Sirât posee la potencia discursiva de ser una obra fabricada sobre ningún lugar concreto, pero que se sostiene sobre pilares macizos. Este asunto gana significación si describimos someramente el contexto que la acoge.
Las agitaciones geopolíticas del presente, penetradas por una mediatización violenta e impuesta a escala planetaria, insisten en sobrerrepresentar unos hechos, a unos colectivos o a unas figuras por encima de otros, y en lo que respecta a los estándares audiovisuales, prevalece una forma monocromática y superficial que tiñe la mayoría de los contenidos en ‹streaming›, con independencia de que estos provengan de uno u otro lugar. En ese sentido, no es imaginable ningún acto artístico más subversivo que una película que nazca de una zona indefinida para volcarse sobre un gesto concreto y que, además, rescate una sed de experiencia en comunidad que descarte lo formulaico. Ese “gesto”, comprendido como algo que brota del propio avance de la obra artística para someterse a la auto-interrogación, cristaliza en el llanto de un hombre por la muerte absurda de su hijo o en los ojos compasivos de un desconocido que simpatiza con una situación ajena.
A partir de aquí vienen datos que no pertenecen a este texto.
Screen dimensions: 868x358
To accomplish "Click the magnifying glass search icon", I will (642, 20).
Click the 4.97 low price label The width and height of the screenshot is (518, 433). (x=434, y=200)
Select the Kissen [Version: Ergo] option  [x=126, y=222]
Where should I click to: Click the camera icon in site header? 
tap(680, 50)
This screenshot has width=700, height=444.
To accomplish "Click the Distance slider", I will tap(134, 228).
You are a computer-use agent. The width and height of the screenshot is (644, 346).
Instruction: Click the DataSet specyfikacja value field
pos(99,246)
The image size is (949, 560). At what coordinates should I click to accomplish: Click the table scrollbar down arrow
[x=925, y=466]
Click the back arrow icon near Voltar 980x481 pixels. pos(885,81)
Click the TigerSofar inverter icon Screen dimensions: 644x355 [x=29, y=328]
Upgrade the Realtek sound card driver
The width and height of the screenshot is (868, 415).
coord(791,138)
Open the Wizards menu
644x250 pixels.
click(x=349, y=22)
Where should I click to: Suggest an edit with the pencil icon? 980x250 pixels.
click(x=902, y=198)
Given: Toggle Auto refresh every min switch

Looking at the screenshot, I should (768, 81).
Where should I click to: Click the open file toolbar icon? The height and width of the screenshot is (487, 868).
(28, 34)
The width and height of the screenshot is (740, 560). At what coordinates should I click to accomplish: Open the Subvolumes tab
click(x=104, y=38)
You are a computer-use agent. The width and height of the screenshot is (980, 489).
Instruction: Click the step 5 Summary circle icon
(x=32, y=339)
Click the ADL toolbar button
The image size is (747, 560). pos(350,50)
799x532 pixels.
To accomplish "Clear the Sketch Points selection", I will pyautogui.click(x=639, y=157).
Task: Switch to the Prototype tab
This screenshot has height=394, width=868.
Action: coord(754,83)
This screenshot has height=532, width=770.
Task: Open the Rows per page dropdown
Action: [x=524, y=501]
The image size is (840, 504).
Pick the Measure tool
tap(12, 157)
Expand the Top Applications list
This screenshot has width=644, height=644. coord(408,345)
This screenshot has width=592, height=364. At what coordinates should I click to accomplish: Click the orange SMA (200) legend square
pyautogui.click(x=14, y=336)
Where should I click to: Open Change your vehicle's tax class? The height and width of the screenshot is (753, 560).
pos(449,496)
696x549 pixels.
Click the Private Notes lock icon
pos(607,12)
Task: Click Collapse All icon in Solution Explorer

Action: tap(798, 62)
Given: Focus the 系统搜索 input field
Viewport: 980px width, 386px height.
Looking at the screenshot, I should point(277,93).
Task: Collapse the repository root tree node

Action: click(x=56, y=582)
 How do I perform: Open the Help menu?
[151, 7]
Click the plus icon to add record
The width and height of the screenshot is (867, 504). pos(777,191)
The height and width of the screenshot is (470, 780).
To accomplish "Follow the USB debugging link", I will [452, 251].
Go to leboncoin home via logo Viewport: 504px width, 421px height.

Ante los nuestros, se despliega una película profundamente cinéfila y que susurra a distintos referentes del clásico y del moderno, pero es incuestionable que la erudición de Laxe y de su equipo no ensombrece su audacia para representar a personajes en cuya evolución resuenan arquetipos milenarios. El más evidente es el de López; su viaje se abre a los ritos de paso pertenecientes a las religiones. Uno de ellos es el desasimiento, es decir, la renuncia progresiva a cualquier objeto que el ego atraiga posesivamente hacia sí, y tiene el fin de afrontar la irreversibilidad trágica de la vida desde la fortaleza interior.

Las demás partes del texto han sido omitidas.